Start of Block

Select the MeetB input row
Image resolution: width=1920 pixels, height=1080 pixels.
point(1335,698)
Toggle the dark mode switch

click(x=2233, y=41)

End of Block

Only the lines from the one with "Image resolution: width=1920" through the final line above belong in the answer, each reproduced word for word.

Image resolution: width=1920 pixels, height=1080 pixels.
point(1335,698)
Toggle the dark mode switch

click(x=2233, y=41)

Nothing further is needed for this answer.